Verilen metin:
Su Kasidesi -22

Yâ Habîballâh, yâ Hayra’l-beşer müştâkunam

Eyle kim leb-teşneler yanıp diler hem-vâre su

 

(Ey Allâh’ın sevgilisi! Ey insanların en hayırlısı! Susuzluktan dudağı kuruyanların sürekli su diledikleri gibi ben de Seni özlüyorum.)

 

Sanatlar: Aralarında mânâ irtibatı olan “müştâk-habîb; leb-teşne-su-yan” kelimelerinin bir arada kullanılmasında “tenâsüb”, Allah Rasûlü’ne olan düşkünlük ve hasretin, “susuzluktan yanıp tutuşan insanların su dilemelerine” benzetilmesinde “teşbîh”, Peygamber Efendimiz’e hitâb ediş ve seslenişte “nidâ”, “Yan(mak)” ve “su” kelimelerinin bir arada kullanılmasında “tezat” sanatı yapılmıştır.

 

Gönül Gözüyle Mânâsı: Hazret-i Mevlânâ, bir beytinde:

“Susuzun suyu aradığı gibi, su da susuzu arar.” buyurur.

Ve yine aynı sebeple Hazret-i Pîr:

“Ne kadar seviyorsanız, o kadar seviliyorsunuz; ne kadar özlüyorsanız o kadar özleniyorsunuzdur.” der.

Aşk, bir gönül bağıdır; muhatabı hâl-i hazırda mevcut olsa da, olmasa da in’ikâs ile mecrâsını bulur. Muhabbet karşılıklıdır. Nitekim Allah Rasûlü -sallâllâhu aleyhi ve sellem-:

“Kim Allâh’a kavuşmak isterse, Allah da o kimseye kavuşmak ister. Kim de Allâh’a kavuşmak istemez ise, Allah da o kimseye kavuşmaktan hoşlanmaz.” buyurmuştur. (İbn-i Mâce, Zühd, 32)

Görevleriniz:
A. Su Kasidesi metnine göre bu beyitte "teşbîh" sanatının yapıldığı neye dayanılarak söyleniyor? Bir ila üç cümleyle açıklayın.
B. Su Kasidesi metnini son cümlesinden sonra sürdürün.
Ardından gelen liste, Su Kasidesi metninden bağımsız ayrı bir malzemedir.

Veri satırları:
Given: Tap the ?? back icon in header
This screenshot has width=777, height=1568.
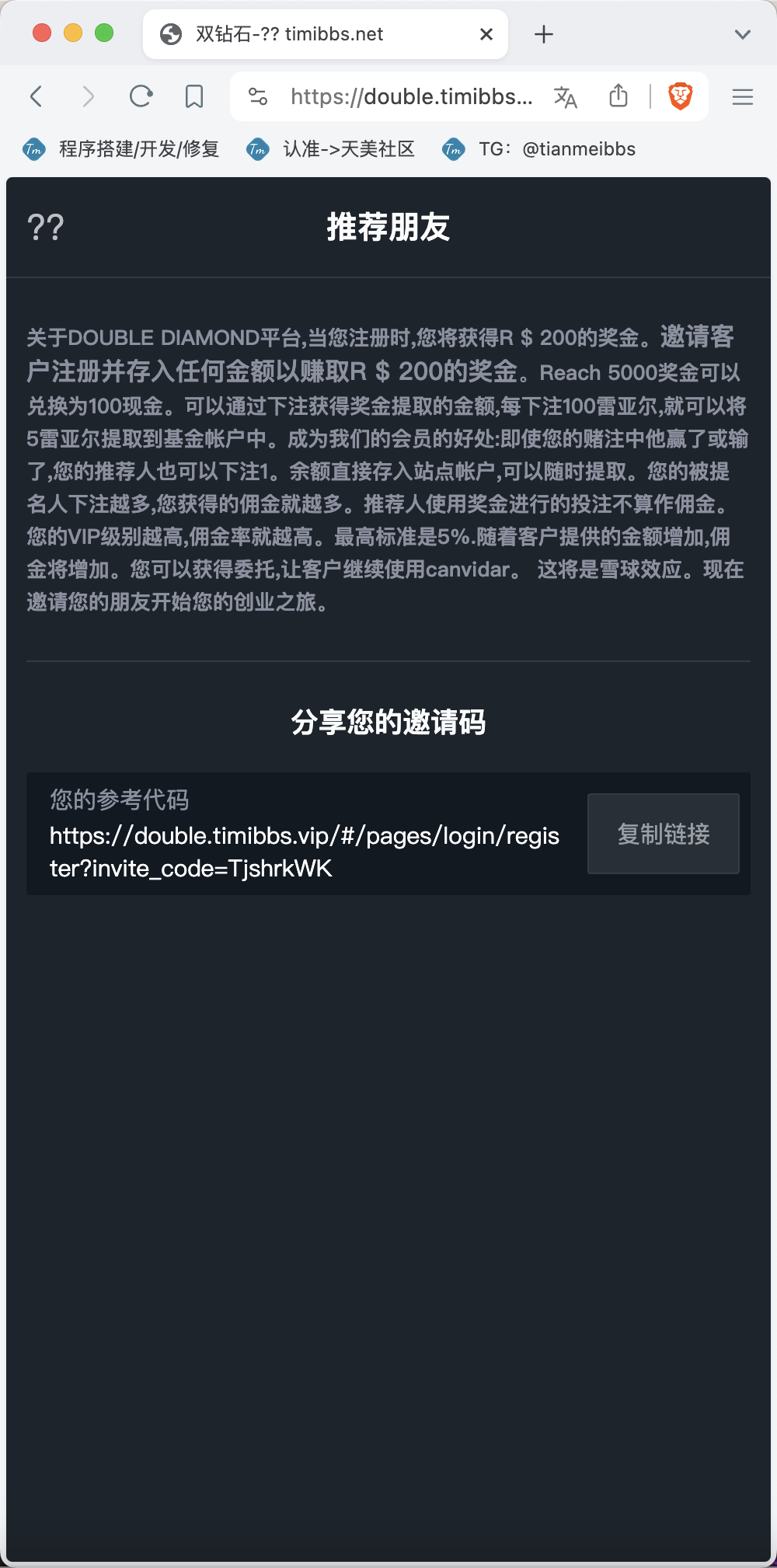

Alıştırma yanıtları:
A. Metne göre Allah Rasûlü'ne duyulan düşkünlük ve hasret, susuzluktan yanıp tutuşan insanların su dilemelerine benzetilmiştir. Bu benzetme yüzünden beyitte teşbîh sanatı yapılmıştır.

B.
Atâullah İskenderî şöyle der:

“Allâh’ın katında yerini bilmek isteyen, Allâh’ın onu ne ile meşgul ettiğine baksın.”

* * *

Bütün mecâzî sevgiler, Allah’tandır ve Allâh’ın emrettiği istikâmete yönlendiği nisbette kıymetlidir ve insanı yüceltir. Bu yüzden Allâh’a, Allâh’ın Habîbi’ne ve sâlih insanlara duyulan sevgi, insanın şerefini artırırken, Allâh’ın düşmanlarına ve yasakladıklarına karşı olan sevgi de insanı pespâye ve rezil kılar. Zira seven, sevdiğinin hâliyle hâllenir, birleşik kaplar gibi bir müddet sonra seven ile sevilen arasında bir aynîleşme vukû bulur. İyi ve güzeli seven güzelleşir, kötüyü seven çirkefleşir.

* * *

Aşk yoluna revan olan kimse, aşk ile söyler, aşk ile görür, aşkta fânî olur ve nihayet aşk ile ölür. Aslında “Hakikî aşka erenler, ölür mü?” o da ayrı bir meseledir.

Âşığın ölümünün, Hazret-i Mevlânâ’nın diliyle “şeb-i arûs: düğün gecesi” olmasında yatan hikmet de budur. Âşık kaybolmaz, kavuşur.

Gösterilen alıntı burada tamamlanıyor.